Abdullah Parlıyan Meali
Ve elini koynundan çıkardı, bir de ne görsünler, bakanlar için bembeyaz ışık saçan bir lamba gibi oluvermiş.
Ahmet Varol Meali
Ardından elini çıkardı. O da bakanlara bembeyaz görünüverdi.
Ali Bulaç Meali
Elini de çekip çıkardı, bir de (ne görsün) o, bakanlar için 'parlayıp aydınlanıvermiş'.
Diyanet İşleri Meali (Eski)
Elini çıkardı, bakanlara bembeyaz göründü.*
Diyanet İşleri Meali (Yeni)
Elini koynundan çıkardı, bir de ne görsünler, bakanlara bembeyaz olmuş.[399]*
Diyanet Vakfı Meali
Elini de (koynundan) çıkardı; o da seyredenlere bembeyaz görünen (nur saçan bir şey oluvermiş)!
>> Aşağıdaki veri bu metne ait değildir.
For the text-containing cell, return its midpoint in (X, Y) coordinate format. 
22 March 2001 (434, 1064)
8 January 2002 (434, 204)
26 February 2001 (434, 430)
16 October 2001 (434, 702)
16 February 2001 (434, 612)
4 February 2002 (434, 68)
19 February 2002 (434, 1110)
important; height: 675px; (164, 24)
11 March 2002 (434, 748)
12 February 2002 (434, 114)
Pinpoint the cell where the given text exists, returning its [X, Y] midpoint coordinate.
Elmalılı Hamdi Yazır Meali
Elini de (koynundan) çekti çıkardı; bakanlara bembeyaz (görünen, nur saçan bir şey) oluverdi.
Elmalılı Meali (Orjinal)
Bir de elini çekti çıkardı, o da bakanlara bem beyaz oluverdi
Hasan Basri Çantay Meali
Elini de çekib çıkardı. Bir de (ne görsünler) bu, temâşâ edenler için bembeyaz (ve nuur saçan bir el) dir.
Hayrat Neşriyat Meali
Ve elini (koynundan) çıkardı; bir de gördüler ki o, bakanlara bembeyaz (parlayan, ışık saçan bir el)dir.
Ömer Nasuhi Bilmen Meali
Ve elini çekip çıkardı. Hemen o, nazar edenlere karşı bembeyaz (kesilmiş) idi.
Suat Yıldırım Meali
Bir de elini koynundan çıkardı ki bakanların gözlerini kamaştıracak kadar parlak mı parlak! [27, 12; 28, 32]
Şaban Piriş Meali
Elini çekip çıkardı o da bakanlara bembeyaz oluverdi.
İbni Kesir
Elini çıkardı, bir de ne görsün; bakanlara bembeyazdır.
Seyyid Kutub
Ve elini yeninin altından çıkardı; bakanlar, onun ak bir parıltı saçtığını gördüler.
Tefhim-ul Kuran
Elini de çekip çıkardı, bir de (ne görsün) o, bakanlar için 'parlayıp aydınlanıvermiş.'
Yusuf Ali (English)
And he drew out his hand, and behold, it was white to all beholders!(3157)*
M. Pickthall (English)
And he drew forth his hand and lo! it was white to the beholders.